Like a pair of owlish mind readers, the Coen brothers have somehow done exactly the right thing to repuff their sagging artistic momentum. Once celebrated for reams of quirky dialogue that would have choked Barton Fink, they now arrive with a new film that, barring a few scenes, seems remarkably button-lipped. Having had a few too many fat men holler randomly into space, they now prefer the quiet suffering of Texas tough guys who perform self-surgeries without flinching. And what little music we hear comes from the forlorn sound of the wind or cars passing on the freeway.

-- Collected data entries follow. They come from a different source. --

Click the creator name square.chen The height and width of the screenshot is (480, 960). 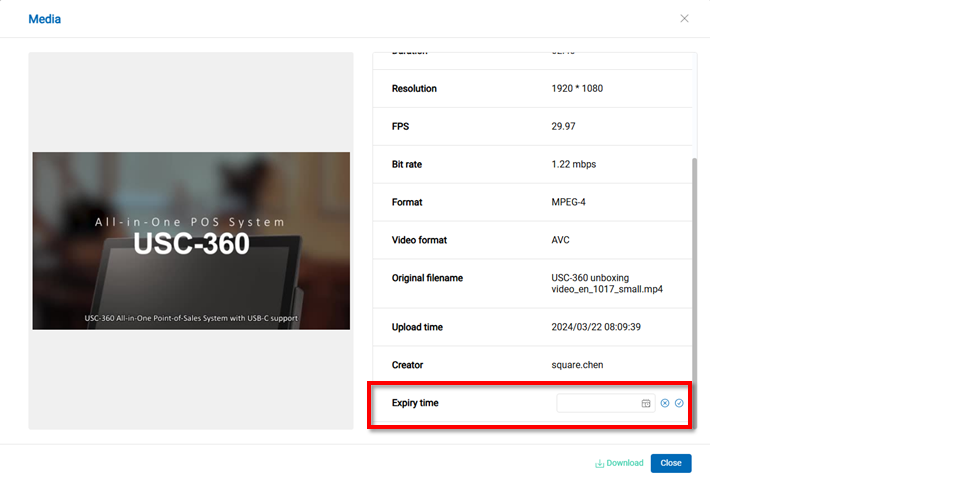pos(577,365)
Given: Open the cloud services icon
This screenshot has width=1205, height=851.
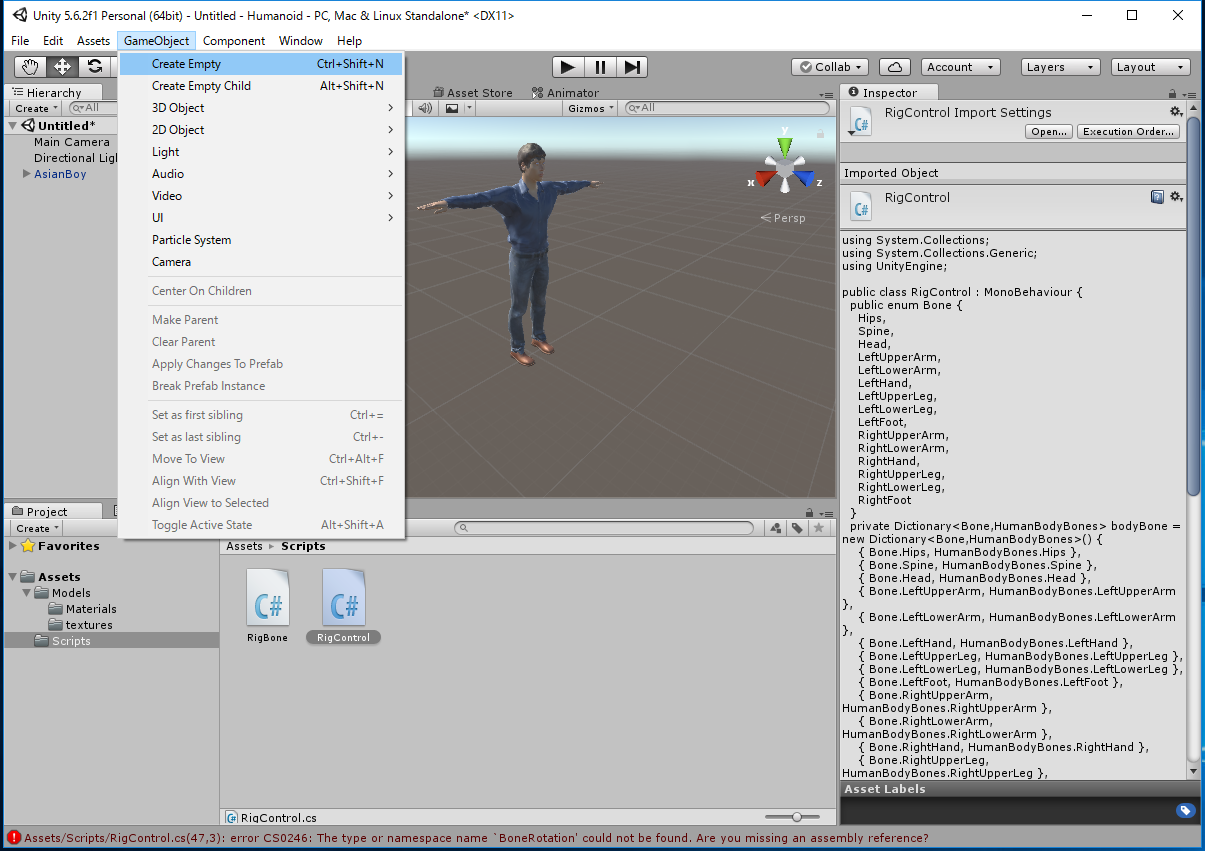Looking at the screenshot, I should 894,67.
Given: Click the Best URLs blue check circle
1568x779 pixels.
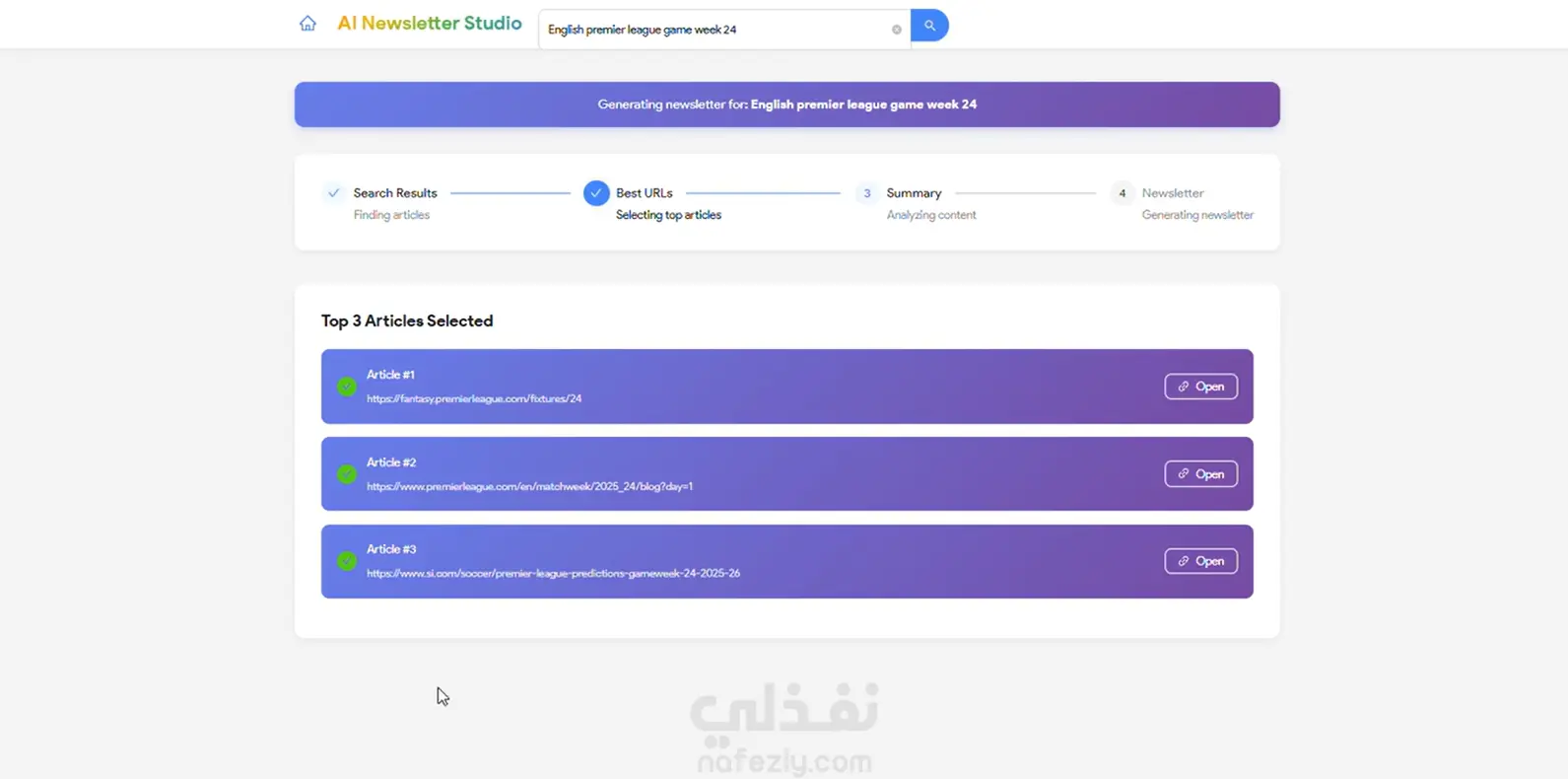Looking at the screenshot, I should 596,193.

No Country for Old Men is, in short, a Cormac McCarthy novel. McCarthy, the true heir to Sam Peckinpah, recently won a Pulitzer for his postapocalyptic The Road; his themes are survival and the unblinking randomness of real violence. The Coens respectfully enter his 2005 neo-Western, set on dusty borderland in 1980, and emerge leaner and hungrier. Their movie is essentially a two-hour contest for the possession of a cache of stolen drug money. Our ostensible hero is Llewelyn (Brolin), a thickly mustached Marlboro Man who, while hunting, wanders upon the case of loot and sees an opportunity. Or maybe it’s the pursuing sheriff (Jones, surpassing his own crusty righteousness). But I fear the most compelling character is a vicious bounty hunter in a pageboy haircut (Bardem) who, in the sheriff’s words, is “pretty much a ghost.” Some will see poignancy in these codes of warfare. It’s really the last embers of the Coens’ sick humor glowing red.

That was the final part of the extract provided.